We thank the reviewer for constructive feedback and questions. We answer them below:
1.using in-context demonstration to elicit answers. However, could this introduce demonstration bias?
We understand demonstration bias for generative QA as “shown examples do not suffice to learn the task” (analogous to [a] for classification). Due to the limited context window, it could explain marginal improvement in the performance and ICL failing to prevent parametric bias (App. E). We’ll add this discussion to the revision. If we misunderstood, we kindly ask the reviewer to be more specific.
[a] https://arxiv.org/pdf/2312.07476
2.What is the accuracy of BEM? Can it ensure matching quality?
[b] showed BEM to be a stronger answer matching metric than EM. In our experiments it also outperforms EM (89% vs. 55% on original [b] data, 92% vs. 22% on our manually labeled test data from HotpotQA). We’ll add this to App. D.
[b] https://arxiv.org/abs/2202.07654
3.it's essential to include at least one closed-source LLM.
We will add results for GPT-3.5 (below).
Table 3, Conflicted open-book QA
| Dataset | R | Uc | Ui |
|---|---|---|---|
| NQ | 1.7 | 84.0 | 14.3 |
| SQuAD | 0.1 | 95.5 | 4.3 |
| NewsQA | 0.5 | 77.5 | 22.0 |
| TriviaQA | 12.0 | 67.1 | 20.9 |
| SearchQA | 5.4 | 72.2 | 22.4 |
| HotpotQA | 1.3 | 87.0 | 11.7 |
Table 4 Diff. in the likelihood of update failure
| Dataset | GPT-3.5 |
|---|---|
| NQ | +10.3* |
| SQuAD | +0.9 |
| NewsQA | +5.9 |
| TriviaQA | +17.2* |
| SearchQA | +16.2* |
| HotpotQA | +6.8* |
- Does it mean the authors have fine-tuned the models, or have they simply selected one of the best prompts?
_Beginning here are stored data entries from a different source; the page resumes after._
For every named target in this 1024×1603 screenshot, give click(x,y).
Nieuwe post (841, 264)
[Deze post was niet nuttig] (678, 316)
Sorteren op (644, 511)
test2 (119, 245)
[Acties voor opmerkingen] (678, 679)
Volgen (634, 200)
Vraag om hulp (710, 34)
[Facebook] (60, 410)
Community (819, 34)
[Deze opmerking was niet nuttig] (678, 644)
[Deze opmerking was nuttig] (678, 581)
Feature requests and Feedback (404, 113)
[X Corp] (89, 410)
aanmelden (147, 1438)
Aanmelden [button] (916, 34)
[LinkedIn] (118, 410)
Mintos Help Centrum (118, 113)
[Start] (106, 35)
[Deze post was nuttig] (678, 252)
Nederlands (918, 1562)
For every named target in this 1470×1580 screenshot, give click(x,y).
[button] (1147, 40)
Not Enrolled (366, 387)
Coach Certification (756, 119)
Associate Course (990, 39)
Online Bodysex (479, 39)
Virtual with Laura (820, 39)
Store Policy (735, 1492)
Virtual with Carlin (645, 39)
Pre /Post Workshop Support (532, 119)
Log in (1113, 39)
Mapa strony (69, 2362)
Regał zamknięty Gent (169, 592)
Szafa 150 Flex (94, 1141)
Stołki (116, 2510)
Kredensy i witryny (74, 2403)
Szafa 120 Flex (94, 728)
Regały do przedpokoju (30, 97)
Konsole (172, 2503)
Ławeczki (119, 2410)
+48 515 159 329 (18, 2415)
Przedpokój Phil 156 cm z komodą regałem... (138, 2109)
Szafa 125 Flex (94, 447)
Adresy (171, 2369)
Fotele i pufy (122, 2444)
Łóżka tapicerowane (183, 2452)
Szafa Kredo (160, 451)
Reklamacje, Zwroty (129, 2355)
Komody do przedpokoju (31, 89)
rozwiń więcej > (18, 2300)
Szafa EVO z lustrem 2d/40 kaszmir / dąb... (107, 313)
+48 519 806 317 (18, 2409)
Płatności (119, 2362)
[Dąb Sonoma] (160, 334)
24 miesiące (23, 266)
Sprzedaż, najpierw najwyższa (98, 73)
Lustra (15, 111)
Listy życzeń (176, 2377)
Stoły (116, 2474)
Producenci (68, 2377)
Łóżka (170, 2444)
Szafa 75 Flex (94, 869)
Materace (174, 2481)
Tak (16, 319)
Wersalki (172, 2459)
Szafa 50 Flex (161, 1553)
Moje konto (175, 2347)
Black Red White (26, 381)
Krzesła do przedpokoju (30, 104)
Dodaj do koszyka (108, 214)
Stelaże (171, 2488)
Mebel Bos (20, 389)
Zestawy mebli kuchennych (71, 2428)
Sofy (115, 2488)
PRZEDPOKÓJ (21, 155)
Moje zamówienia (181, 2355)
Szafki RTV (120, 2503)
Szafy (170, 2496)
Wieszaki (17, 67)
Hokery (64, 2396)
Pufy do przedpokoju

We selected the best prompt. We did not fine-tune the models. We will clarify this in the revision.
5. Xie et al. found that LLMs are highly likely to update their parametric memory as long as the external evidence is coherent. Could you please justify the difference?
Xie et al. study coherent yet false contexts. In our setup we check behaviors for real (both coherent and factually true) contexts, which allowed us to find the parametric bias.
Q1. Could the phenomenon of 'masking reducing the likelihood of retaining parametric answers' be attributed to low-quality masking?
In our understanding, you suggest masking makes inputs OOD (“missingness bias” [c]). To minimize it, we test various strategies: using attention mask [c], varying mask tokens, using paraphrases, and changing mask size. We use the strategy with the best open-book accuracy. We ask the reviewer to elaborate if we misunderstood.
Sincerely thank you for the detailed response. I have adjusted my score accordingly. I encourage the authors to incorporate these discussions into the next version. One last comment: If I remember correctly, Xie et al. studied both correct and false contexts. Perhaps the authors should verify this and include the differences in the next version.
Thank you for considering the rebuttal and changing your score. We will improve the revision and include the discussed points. We also re-checked Xie et al.'s work and would like to elaborate on the difference between ours and their work:
We refer to single-source experiments (§4.1 in Xie et al.) when we say they studied coherent yet false contexts. In these experiments, Xie et al. provide a "counter-memory" context which they synthetically generate to contradict the model's knowledge. Our setting is also single-source, but the contexts are real and factually true, hence we claim our setting is more realistic.
Xie et al. also have multi-source evidence experiments (§4.2). These experiments contain, as you rightly point out, "both correct and false contexts". Their multi-source experiments focus on "the evidence preference of LLMs", while we focus on knowledge-updating behavior. Their experiments show LLMs exhibit a confirmation bias - they often prefer evidence supporting their parametric knowledge.
Our realistic single-source experiments extend their findings. We show that real documents meant to update knowledge can unintentionally bias the model toward its wrong parametric answer (our section 4.3.1). This can be framed as a confirmation bias of sorts, which we term "parametric bias". The parametric bias describes the case when models fail to update their knowledge even if the evidence is not supporting the parametric knowledge but just includes the parametric answer. We will add this distinction to the paper.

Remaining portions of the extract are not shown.